7 practice the sacrament of the Eucharist but without faith he does this for himself, he does this only because he wants to be justified. This is an evil work. Another man can practice the sacrament of the Eucharist through faith in God, that by this work he simply glorifies Christ (Luther, Freedom, 98). He does not do this work for himself, but only because of his faith. This is a good work, and would be impossible to do as a good work without faith in the gospel of Christ. A popular argument arising against Luther’s doctrine is that relying solely on faith almost gives men a ‘license to sin’. It is not surprising that statements like: “no evil work makes [man] wicked or damns him” (Luther, Freedom, 103) would result in such arguments. Saying that evil works have no impact on the soul’s fate implies that evil works have no consequences—that even evildoers can go to heaven. This is contrary to what Luther’s doctrine teaches. Luther refers to Paul’s own account of struggling with sin: “For in my inner being I delight in God’s law; but I see another law at work in the members of my body, waging war against the law of my mind and making me a prisoner of the law of sin” (Romans 7:22-23). Men, in so long as they are in the body will have the desire “to serve the world and seek [his own] advantage” (Luther, Freedom, 101). Luther does not support sinful nature, but asserts that in this life it is impossible to be without it. He does suggest that by doing works—by faith—one can “control his own body” (Luther, Freedom, 101). This emphasis is not on total control but rather on the soul’s “desire that all things, and especially its own body, shall be purified” (Luther, Freedom, 101). Through faith the soul will struggle against the body’s innate human nature for control until the soul is free of the body through death. Until death “[the] mind [is] a slave to God's law, but [the body is] a slave to the law of sin” (Romans 7:25). Man is not free to sin, but rather resists sin by faith and through that faith with works.

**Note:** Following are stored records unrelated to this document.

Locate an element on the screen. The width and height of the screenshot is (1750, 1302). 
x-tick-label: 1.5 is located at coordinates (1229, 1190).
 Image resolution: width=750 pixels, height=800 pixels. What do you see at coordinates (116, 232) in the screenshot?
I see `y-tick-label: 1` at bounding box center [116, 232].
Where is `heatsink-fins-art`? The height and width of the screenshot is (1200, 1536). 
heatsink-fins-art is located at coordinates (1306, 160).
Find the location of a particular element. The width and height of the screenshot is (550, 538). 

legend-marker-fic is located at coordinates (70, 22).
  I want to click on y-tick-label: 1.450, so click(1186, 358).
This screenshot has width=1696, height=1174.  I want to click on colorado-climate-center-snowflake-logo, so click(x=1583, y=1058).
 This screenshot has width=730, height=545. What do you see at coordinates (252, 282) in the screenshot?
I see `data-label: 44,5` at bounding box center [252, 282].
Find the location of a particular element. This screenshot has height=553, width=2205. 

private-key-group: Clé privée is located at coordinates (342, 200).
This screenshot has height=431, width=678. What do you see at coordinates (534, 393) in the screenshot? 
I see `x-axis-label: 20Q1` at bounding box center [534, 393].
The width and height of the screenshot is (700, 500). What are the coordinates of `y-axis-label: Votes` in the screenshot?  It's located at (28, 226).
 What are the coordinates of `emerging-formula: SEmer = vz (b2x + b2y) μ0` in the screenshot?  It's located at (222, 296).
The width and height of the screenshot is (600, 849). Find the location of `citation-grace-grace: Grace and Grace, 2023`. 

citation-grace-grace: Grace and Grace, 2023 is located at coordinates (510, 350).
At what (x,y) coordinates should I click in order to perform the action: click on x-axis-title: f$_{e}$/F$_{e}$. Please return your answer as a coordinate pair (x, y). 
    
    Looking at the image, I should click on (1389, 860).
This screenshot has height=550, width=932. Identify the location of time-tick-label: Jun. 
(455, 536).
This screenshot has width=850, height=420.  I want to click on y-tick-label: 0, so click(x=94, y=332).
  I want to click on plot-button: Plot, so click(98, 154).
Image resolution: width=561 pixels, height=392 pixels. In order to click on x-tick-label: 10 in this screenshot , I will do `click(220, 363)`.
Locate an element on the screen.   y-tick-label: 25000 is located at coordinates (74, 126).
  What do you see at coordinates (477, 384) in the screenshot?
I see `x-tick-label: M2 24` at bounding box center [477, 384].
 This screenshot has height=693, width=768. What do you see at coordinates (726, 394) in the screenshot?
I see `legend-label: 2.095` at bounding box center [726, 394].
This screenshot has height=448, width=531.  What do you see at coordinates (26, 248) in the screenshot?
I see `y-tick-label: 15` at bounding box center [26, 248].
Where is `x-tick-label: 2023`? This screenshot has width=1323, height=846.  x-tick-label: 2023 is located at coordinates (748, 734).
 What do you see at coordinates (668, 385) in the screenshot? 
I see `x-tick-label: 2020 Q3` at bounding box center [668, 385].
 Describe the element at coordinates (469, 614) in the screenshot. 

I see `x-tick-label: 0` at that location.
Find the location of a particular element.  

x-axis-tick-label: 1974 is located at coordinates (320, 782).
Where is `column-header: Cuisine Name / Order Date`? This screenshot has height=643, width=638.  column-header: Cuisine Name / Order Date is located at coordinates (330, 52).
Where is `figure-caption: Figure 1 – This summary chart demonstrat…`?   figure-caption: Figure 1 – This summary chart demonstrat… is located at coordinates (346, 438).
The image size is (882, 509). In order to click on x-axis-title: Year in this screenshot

8 Luther’s doctrine of justification by faith alone has many other minor details, but the core of his argument is against the belief of justification through works. In proving that all works without faith are evil, Luther contradicted the popular belief of Catholic doctrine. Luther’s doctrine extends to the belief that justification does not require the services of the church through confession or prayer. It is no wonder that the church resisted this doctrine, considering the implications. Luther’s doctrine “threatened to take away from the…church any role in forgiveness” (McGrath 104), and in turn most, if not all,of its power. In a world so used to finding salvation through the payment of indulgences and through penance it was simply unacceptable that people could become justified without the church. Besides, a lot of power and money were at stake. Luther always claimed that nothing in his doctrine was in disagreement with the Catholic Church (Luther, Scholastic, 72), but that the church had simply misinterpreted the gospel and the words of St. Augustine. He only requested “that the church clarify its teaching on forgiveness” (McGrath 104) and through that request came the Protestant Reformation.